経営者コミュニティ「経済界倶楽部」

血液や尿でがんを見分けるスクリーニングの新常識

広津崇亮 HIROTUバイオサイエンス

がんは早期発見で治る可能性が高まる。そのため厚生労働省はがん検診を推進しているが受診率は低い。受診者にとってエックス線や内視鏡を使った検査のハードルが高いことが原因ならば、血液や尿の採取だけで済む〝入り口の検査〟を用意するのががん検診市場の新しい常識だ。聞き手=萩原梨湖 Photo=横溝 敦(雑誌『経済界』2023年11月号 巻頭特集「ベンチャーが導く『がん治療』革命」より

全身を網羅するがん検査。一次スクリーニングの役割

 がんに罹患した人の平均5年生存率は6割程度だが、現在は進歩した医療のおかげで早期発見さえできれば9割ほどを完治させられるという。
 日本政府は早期発見、早期治療によりがんの死亡率低下を目的に、五大がん検診(胃、大腸、肺、乳腺、子宮)の受診を補助している。しかし五大がん検診の受診率は、欧米が70%以上であるのに対し、日本は30~40%とかなり低いのが現状だ。

 2014年に内閣府が行った「がん対策に関する調査」の結果によると、日本人の低受診率の原因は、「受診する時間がない」ことや「受診費用が負担になる」ことだと分かった。がん検診は、対象となるがんの部位ごとに受ける必要があり、医療機関によっては一度に複数部位の検診ができない場合もあるため簡便だとは言いがたい。それに、健康な人の中からがんの人を見つけるのは意外と難しく、例えば肺がん検診の受診者が1万人いるとするとその中から160人が要精密検査となり、その中で肺がんが見つかるのは3人という割合だ(厚生労働省「平成29年度地域保健・健康増進事業報告」より日本医師会が割合を計算)。がんと診断される確率が低いにもかかわらず、いくつものがん検査にお金や時間を使えないという人がいるのもうなずける。

 そこで、がん検診をもっと簡単に全身網羅的にできないかという発想で今発展しているのが、内視鏡検査やマンモグラフィーなどの一次スクリーニングよりも手前の検査として定義される「リスクスクリーニング検査」だ。従来は五大がん検診によりがん種を特定、その後精密検査でがん組織を観察し、がんの診断が下されるという流れだったがリスクスクリーニング検査を用いることで、がん罹患のリスクが高い人の発見やがん種の特定の効率化を図ろうという。

 例えば大手食品メーカーの味の素は、創業時からアミノ酸の研究を中心としてさまざまな事業を展開してきた。その中で「アミノインデックス」というがんのリスクスクリーニング検査を開発し11年に実用化した。この検査では、約5ccの採血から血液中のアミノ酸濃度バランスを測定することによって男性5種女性6種のがん罹患の可能性を3段階に分けて評価する。これはアミノ酸濃度バランスを疾病のバイオマーカーとする方法で、がん細胞から出るタンパク質を検出する腫瘍マーカーとは異なる特徴を持つ。腫瘍マーカーは、がんが大きくなるにつれて感度が高まるため早期のがんを見逃してしまう可能性が高い。一方、アミノインデックスは、がんが早期の段階からアミノ酸濃度バランスが、変化することが分かっているため、早期からの発見が可能だ。

- **データセット**:
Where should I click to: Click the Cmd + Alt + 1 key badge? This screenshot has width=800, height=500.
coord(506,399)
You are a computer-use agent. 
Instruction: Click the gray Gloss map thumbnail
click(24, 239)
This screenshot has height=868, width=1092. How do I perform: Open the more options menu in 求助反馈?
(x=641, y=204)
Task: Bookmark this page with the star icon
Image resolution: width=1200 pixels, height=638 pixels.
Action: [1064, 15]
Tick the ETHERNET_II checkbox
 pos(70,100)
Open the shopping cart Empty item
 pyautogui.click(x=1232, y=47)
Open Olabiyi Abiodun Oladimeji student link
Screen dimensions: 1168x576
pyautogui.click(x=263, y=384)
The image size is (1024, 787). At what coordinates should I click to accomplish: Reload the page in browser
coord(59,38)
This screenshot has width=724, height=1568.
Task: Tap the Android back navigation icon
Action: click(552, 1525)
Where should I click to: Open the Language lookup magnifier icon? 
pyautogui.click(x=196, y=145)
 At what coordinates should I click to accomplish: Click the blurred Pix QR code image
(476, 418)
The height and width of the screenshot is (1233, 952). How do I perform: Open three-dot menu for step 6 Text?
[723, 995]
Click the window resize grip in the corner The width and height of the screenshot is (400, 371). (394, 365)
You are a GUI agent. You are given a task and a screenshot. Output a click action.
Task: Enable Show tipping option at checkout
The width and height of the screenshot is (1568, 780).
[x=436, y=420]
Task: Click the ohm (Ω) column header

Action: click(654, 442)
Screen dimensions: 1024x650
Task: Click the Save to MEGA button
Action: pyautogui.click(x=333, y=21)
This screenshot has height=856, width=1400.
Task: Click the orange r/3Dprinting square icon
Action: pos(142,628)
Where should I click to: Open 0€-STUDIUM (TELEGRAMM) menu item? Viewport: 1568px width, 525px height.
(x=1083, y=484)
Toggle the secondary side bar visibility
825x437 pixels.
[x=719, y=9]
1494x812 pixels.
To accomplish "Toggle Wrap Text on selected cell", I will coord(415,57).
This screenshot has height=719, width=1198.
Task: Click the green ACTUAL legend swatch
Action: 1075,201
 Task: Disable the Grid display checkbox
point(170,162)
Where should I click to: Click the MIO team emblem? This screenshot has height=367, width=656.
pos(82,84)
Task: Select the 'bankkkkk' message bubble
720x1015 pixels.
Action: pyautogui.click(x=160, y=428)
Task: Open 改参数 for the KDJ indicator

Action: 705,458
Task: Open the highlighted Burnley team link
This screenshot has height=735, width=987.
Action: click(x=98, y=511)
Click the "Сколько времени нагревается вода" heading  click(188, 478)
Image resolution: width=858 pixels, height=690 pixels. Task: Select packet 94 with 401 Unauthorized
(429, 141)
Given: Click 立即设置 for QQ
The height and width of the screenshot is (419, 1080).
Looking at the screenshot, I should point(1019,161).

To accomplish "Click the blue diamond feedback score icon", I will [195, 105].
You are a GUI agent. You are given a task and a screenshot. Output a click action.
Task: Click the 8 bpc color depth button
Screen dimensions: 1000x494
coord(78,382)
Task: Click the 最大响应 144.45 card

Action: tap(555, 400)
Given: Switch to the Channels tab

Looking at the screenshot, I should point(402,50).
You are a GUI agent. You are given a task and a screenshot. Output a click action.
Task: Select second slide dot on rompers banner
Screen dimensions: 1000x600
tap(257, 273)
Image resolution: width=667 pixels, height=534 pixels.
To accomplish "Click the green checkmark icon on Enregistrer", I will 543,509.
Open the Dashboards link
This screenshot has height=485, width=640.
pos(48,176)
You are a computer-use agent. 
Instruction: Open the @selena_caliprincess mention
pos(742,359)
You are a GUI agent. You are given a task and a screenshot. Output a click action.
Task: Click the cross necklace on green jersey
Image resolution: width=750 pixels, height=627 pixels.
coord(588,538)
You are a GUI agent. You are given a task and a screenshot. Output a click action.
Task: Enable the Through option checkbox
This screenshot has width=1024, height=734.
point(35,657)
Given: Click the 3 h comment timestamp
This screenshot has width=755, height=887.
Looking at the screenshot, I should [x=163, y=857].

- **設問**: がん検診に関する文章から、「がんに罹患した人の平均5年生」から「特定の効率化を図ろうという。」までの部分を、両端の語句も含めて一字一句変えずに抜き出しなさい。

- **解答**:
がんに罹患した人の平均5年生存率は6割程度だが、現在は進歩した医療のおかげで早期発見さえできれば9割ほどを完治させられるという。
 日本政府は早期発見、早期治療によりがんの死亡率低下を目的に、五大がん検診(胃、大腸、肺、乳腺、子宮)の受診を補助している。しかし五大がん検診の受診率は、欧米が70%以上であるのに対し、日本は30~40%とかなり低いのが現状だ。

 2014年に内閣府が行った「がん対策に関する調査」の結果によると、日本人の低受診率の原因は、「受診する時間がない」ことや「受診費用が負担になる」ことだと分かった。がん検診は、対象となるがんの部位ごとに受ける必要があり、医療機関によっては一度に複数部位の検診ができない場合もあるため簡便だとは言いがたい。それに、健康な人の中からがんの人を見つけるのは意外と難しく、例えば肺がん検診の受診者が1万人いるとするとその中から160人が要精密検査となり、その中で肺がんが見つかるのは3人という割合だ(厚生労働省「平成29年度地域保健・健康増進事業報告」より日本医師会が割合を計算)。がんと診断される確率が低いにもかかわらず、いくつものがん検査にお金や時間を使えないという人がいるのもうなずける。

 そこで、がん検診をもっと簡単に全身網羅的にできないかという発想で今発展しているのが、内視鏡検査やマンモグラフィーなどの一次スクリーニングよりも手前の検査として定義される「リスクスクリーニング検査」だ。従来は五大がん検診によりがん種を特定、その後精密検査でがん組織を観察し、がんの診断が下されるという流れだったがリスクスクリーニング検査を用いることで、がん罹患のリスクが高い人の発見やがん種の特定の効率化を図ろうという。